Mallorca ha dado por iniciada la temporada del turismo clandestino, con un remordimiento que lleva a la conselleria a defender semanalmente que aquí solo contagian los nativos. Y cuando la autoridad casi había convencido a la población de que debía resignarse a su condición de meta de la ganadería intensiva turística, Italia (y no Nueva Zelanda) impone un confinamiento de cinco días a todos los viajeros. Produce cierto apuro contrastar una cuarentena seria con la pantuflesca obligatoriedad de la mascarilla en una playa nudista.

La resignación hipócrita en destino contrasta con la cólera nada disimulada de Berlín. No peca de revolucionario admitir que Merkel es más importante que Sánchez para Mallorca. A partir de ahí, la cancillera y veraneante alpina ha sufrido una derrota en toda regla en la isla. La mamá o abuelita alemana, Mutti u Omi, ha sido desobedecida en masa por los turistas clandestinos.

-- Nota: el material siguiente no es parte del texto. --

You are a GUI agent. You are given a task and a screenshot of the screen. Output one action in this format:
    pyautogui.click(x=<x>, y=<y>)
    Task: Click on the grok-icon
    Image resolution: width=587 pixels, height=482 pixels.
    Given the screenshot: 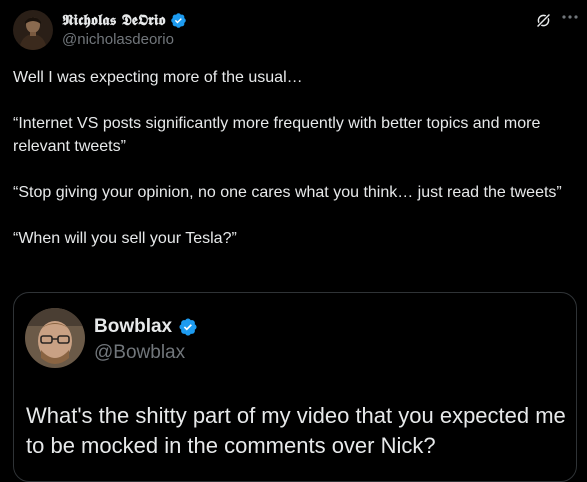 What is the action you would take?
    pyautogui.click(x=544, y=20)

Tras el apocalíptico «moveré cielo y tierra para que no viajen a Mallorca», la cancillera estaba convencida de que la condena a purgar una posible infección en la isla disuadiría a sus compatriotas. Como bien predijo un dirigente de TUI, «vendrán de todas formas». Para los amigos de las paradojas, el accionariado del turoperador que ha obligado a abrir sus hoteles en la isla está controlado por Berlín.

No se ignora impunemente el magnetismo irresistible del sol. Un analista pretencioso suscribiría que Merkel ha embarrado definitivamente su legado en la isla. Un gobernante puede permitirse una gestión pésima del coronavirus, pecado casi unánime en Europa, pero no la sensación humillante de que ha sido desobedecido y burlado por sus administrados.

En la inauguración del turismo de recogimiento casi pascual, Mallorca iba a llevarse una sorpresa adicional, al descubrirse que el heredero del Magaluf exorcizado por Negueruela iba a ser el Madrid de Díaz Ayuso. Y aunque las estampas de desórdenes callejeros hablaban por sí solas, dolía escuchar a la anestesista Mónica García formular un definitivo «vamos a acabar con esto de que Madrid sea Magaluf».

La candidata de Más Madrid se veía reforzada por su correligionaria Rita Maestre, con un contundente «a Almeida y Ayuso solo les falta repartir los flyers». Las protestas ante la equiparación se centraban en el presunto insulto a la capital, sin reparar en el agravio al enclave mallorquín. Pues bien, si Madrid es el Magaluf de España, entonces Magaluf es el Madrid de Mallorca.